Description of the task:
Rewrite these lines with "button" in place of "icon", changing nothing else, and leave the pictures out.

━━━━━━━━

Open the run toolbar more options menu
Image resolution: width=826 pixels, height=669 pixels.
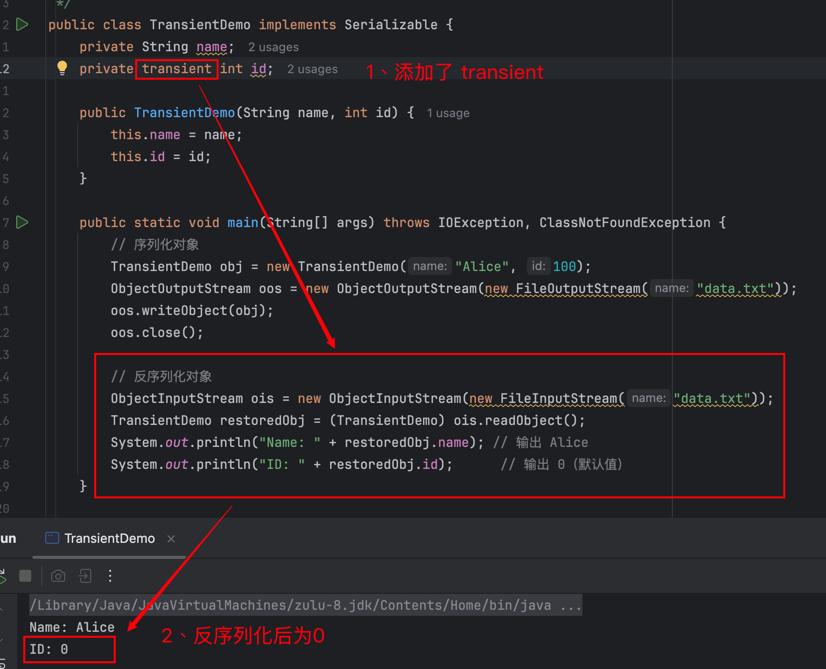pos(110,576)
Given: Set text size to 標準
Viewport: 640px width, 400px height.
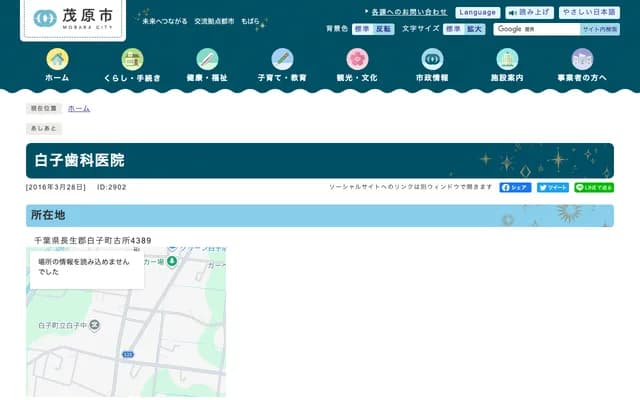Looking at the screenshot, I should coord(452,29).
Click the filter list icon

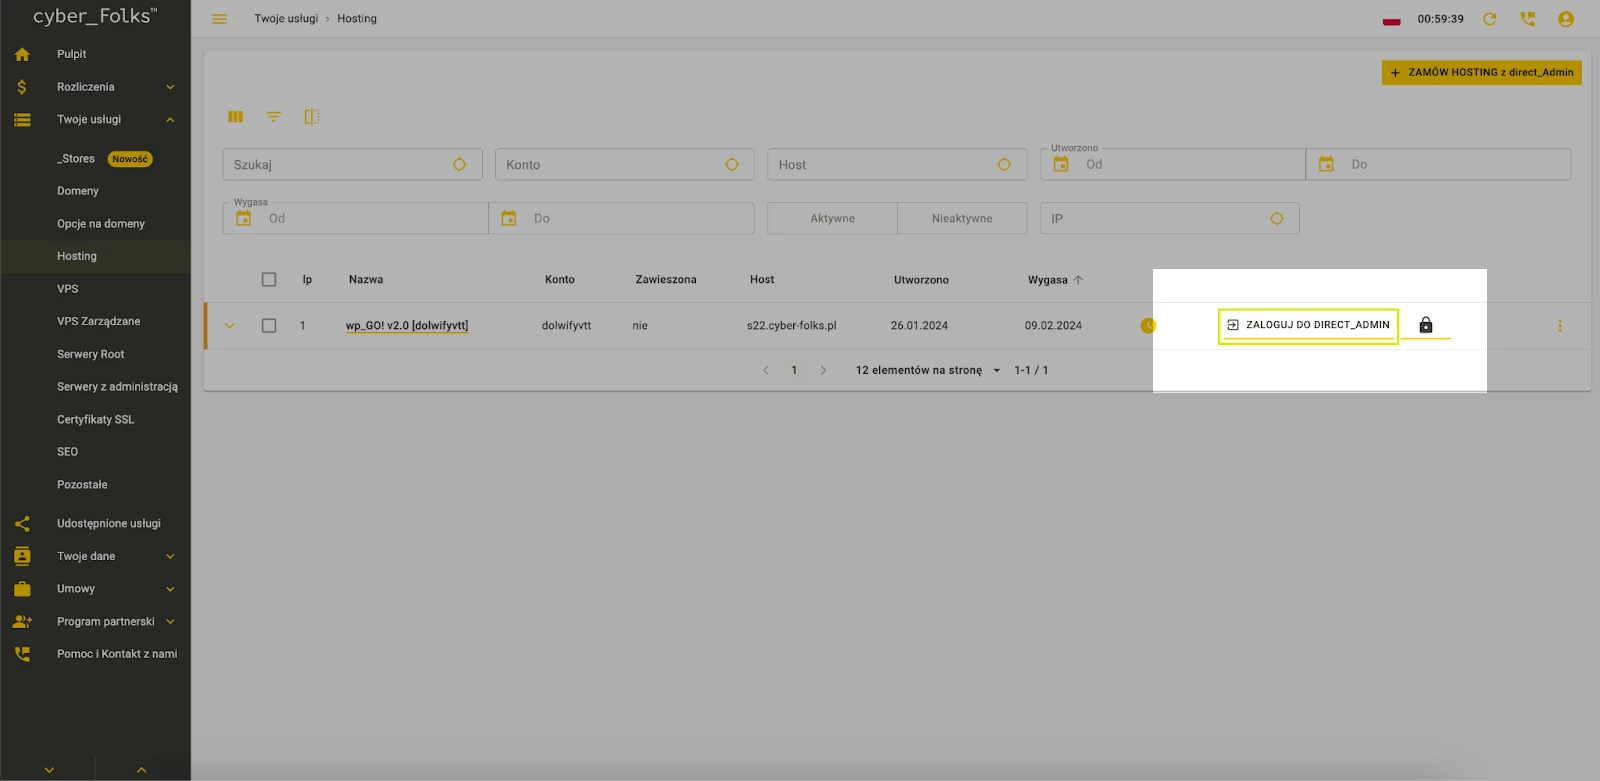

━━━━━━━━

The output:
Open the run toolbar more options menu
Image resolution: width=826 pixels, height=669 pixels.
pos(110,576)
Given: Set text size to 標準
Viewport: 640px width, 400px height.
Looking at the screenshot, I should coord(452,29).
Click the filter list button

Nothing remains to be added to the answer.